Hall started breeding Pygoras in 1984 because she wanted to get that cashmere fleece blend. She bred Pygmies with both Angora and Cashmere goats and said that the Pygora fleece came close to what she was looking for.
“It’s not as nice a fleece as the Angora or cashmere. It’s an in-between,” she explained. “I was crossing Cashmere and Pygmies to get a finer quality, but the Angora would make it softer and it has a beautiful shine to it. It was a fun thing to play with and play God doing all this breeding.”
The fiber was the big appeal, and she would spin it with her father while her mother weaved with it. The goal wasn’t to sell it, but to make for hobby purposes.
“I enjoyed spinning. When it was hot in the summer, I felt like I was accomplishing good stuff,” she said. “We kept it in the family because it seemed easier. I wasn’t going to spin enough to be a production line person.”
To this day Hall has hooked wool seats in her dining room, a cashmere sweater that her mother weaved, a spool of spun Pygora wool and Pygora mohair.
Originally, Hall got into goats as something for her youngest daughter, Dawn, to do. She started with Pygmies because she was told that they were the right size for children. Eventually, she started to show the goats as well, which was how she started to meet others who were interested in crossbreeding. Hall said that at the beginning of the Pygoras, the committee members were still all showing pygmies on the side.
“I discovered I was not a good showman,” Hall said, “There’s a lot of prep work involved with that and I’m not that meticulous. There were people I was showing against that spent days getting one goat ready for one show. They also sold the animals for big bucks and that wasn’t important to me.”
Although Hall only spent five years invested in the goats, there was a time when she had over 100 on her property, Emerald Valley Farm, as well as a herd of sheep.

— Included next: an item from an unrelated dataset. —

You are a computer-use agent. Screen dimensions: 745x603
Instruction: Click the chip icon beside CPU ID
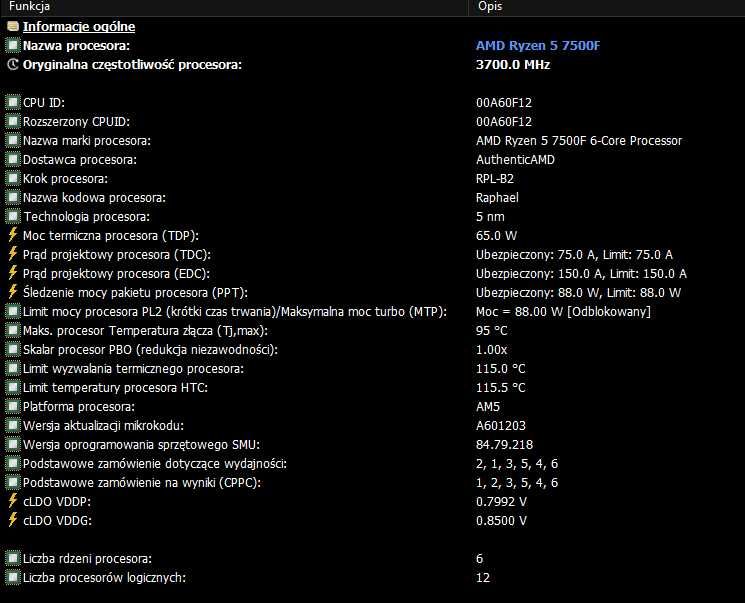(13, 103)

Eventually, Hall’s numbers began to diminish. She said that she just had smaller and smaller quantities and decided that “enough was enough.”
“I got tired of it I guess, not any big deal,” she said.
The biggest challenge for her was selling what was left of her herd, but she was able to find a man in Springfield who purchased the goats for the meat.
“They’re fun animals to have,” she said. “Goats have wonderful dispositions. They’re just characters to be around. Sheep are just born waiting to die, but not goats. They’re curious, they will stick their noses through any type of fence you have.”
Now, 10 years after stepping away from the goats, Hall has taken in two Pygmies that were gifted to her. The goats grew up in a house and are extremely people-friendly, Hall said. She has had them for two years and she said that they take care of themselves.
“As you get older, maybe you get smarter, but you don’t have the energy,” she said. “When I had someone looking at the animals, part of the game was running and catching them. At 80, I’m not chasing goats anymore.”
At the end of the day, Hall said that the family is full of hobby people, and hobbies can only go for so long. She added that she did all that she wanted to do with it.
“I enjoyed it when I did it,” she said. “It’s a time of my life that I can look back and say I’m glad I did it.”